Dryer Fire Safety

In the News 

A nighttime fire at a day spa caused fire, smoke, and water damage forcing the facility’s closure. Thirty-six firefighters from three stations fought to contain the blaze for over two hours. Fire officials attributed this fire to a commercial dryer used to dry towels over night. The damage from the fire was primarily contained within the laundry room, but the smoke and water damage affected the entire facility. 

Statistics

Dryer fires are responsible for a significant number of damages, injuries, and deaths every year. There are approximately 15,600 structure fires, 400 injuries, and 15 deaths reported annually as a result of dryer fires. According to the United States Fire Administration, every year clothes dryer fires account for over $100 million in losses. Also, dryer fires involving commercial dryers have a 78% higher injury rate than residential dryer fires.                                                     

Lint Traps and Dryer Fires

A majority of dryer fires occur as a result of highly flammable lint getting caught in the dryer’s vent and becoming heated to the point of ignition. Most dryers come with lint traps or filters designed to capture the lint. Dryer FiresThese filters, however, fail to capture all of the lint, yet the assumption remains that emptying the filter regularly is enough to protect a dryer. This assumption accounts for half of all dryer fires, since they typically start from within lint traps. 

Proper Lint Trap Cleaning & Dryer Maintenance 

The following cleaning and maintenance suggestions will help prevent dryer fires.

  • Clean and empty lint out of the exhaust pipe and the rear of the dryer after every use.
  • After cleaning the lint filter, check closely for tears and rips. Replace damaged lint traps immediately.
  • Never put any synthetic substances such as plastics, foams, rubber, or any pieces of cloth that may have been used to clean any potentially flammable of combustible liquids in the dryer, even if they have been thoroughly washed.
  • The dryer exhaust pipe should be as short in length as allowable based on the location of your dryer. It should also be as strait as possible; limited bends allow for unrestricted airflow.
  • The American Household Appliance Manufacturers Association (AHAM) recommends the use of rigid aluminum, spiral-wound or steel duct aluminum flex hose. They advise against the use of white vinyl hosing.
  • Only run a dryer when someone is on-duty.
  • If the dryer is gas-powered, as opposed to electric, have it routinely inspected by a professional to ensure that both the gas line and connection are intact.
  • Keeping combustible objects away from the dryer. Objects like boxes, paper, chemicals, or anything else that acts an accelerant to fires.

Warning Signs that a Dryer May be Damaged 

If a dryer is displaying any of the following signs, it need to be serviced by a technician.

  • The dryer is producing heat, but the time it takes to dry clothes takes long and longer.
  • When a cycle is finished the clothes are still damp.
  • After a cycle is complete the clothes are noticeable hotter than usual.
  • The outdoor flapper on vent hood remains closed when the dryer is running.

Inspection Frequency  

Typically a dryer vent needs cleaning every two to three years. It is recommended that the first vent cleaning for a dryer should be rechecked within a year to determine a reasonable frequency for follow-up cleaning. Several factors should be considered in determining the frequency of inspections.

  1. How much use does the dryer get?

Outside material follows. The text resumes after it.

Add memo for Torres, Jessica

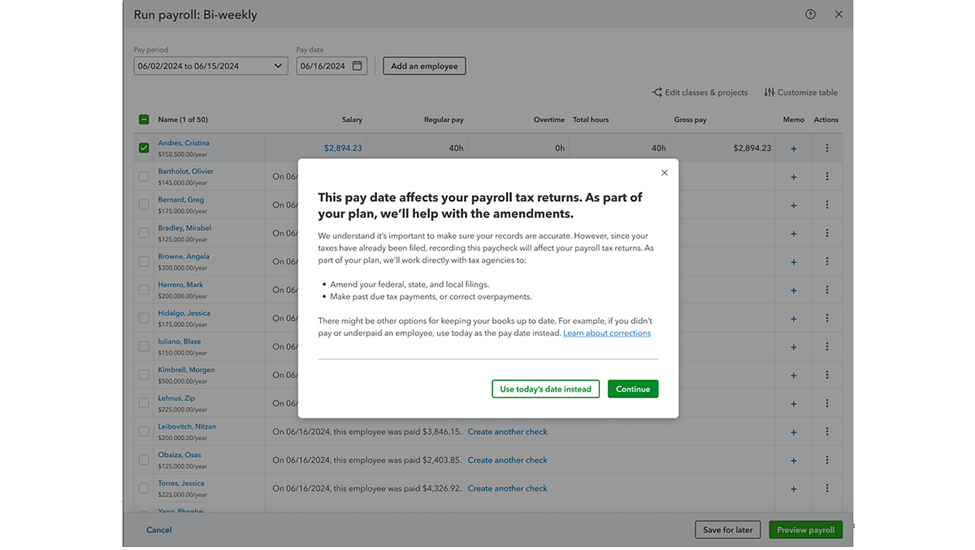pyautogui.click(x=794, y=489)
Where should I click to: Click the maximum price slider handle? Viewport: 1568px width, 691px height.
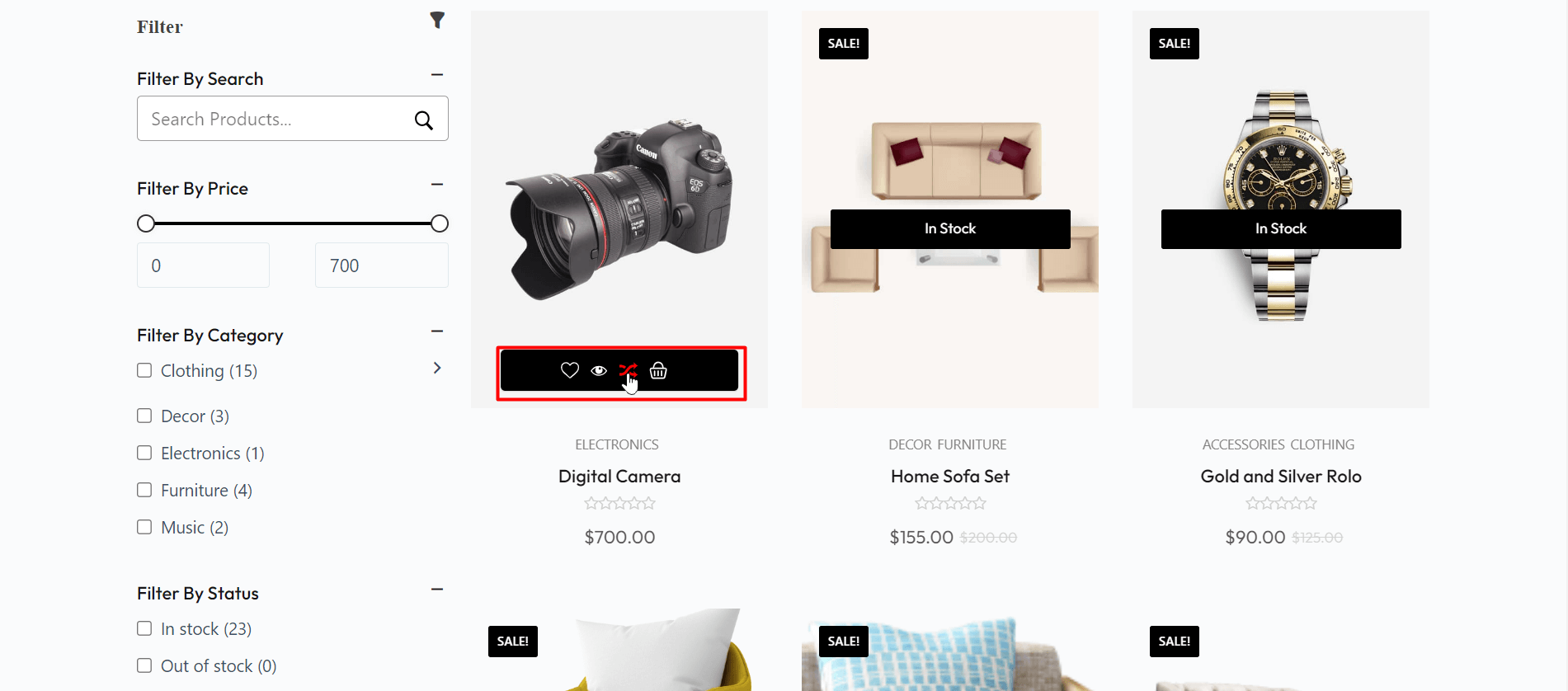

For facilities like salons and spas this is usually high considering the amount of towels washed daily.
  2. What is the dryer vent like? Longer, curvier vents typically get much more lint trapped in them than short, strait vents.
  3. The age, model, and type of dryer your facility uses: Full-size, single-unit dryers vent much better than stack dryers.  Older units typically vent worse than newer models, so the age is crucial in determining the amount of service a dryer needs.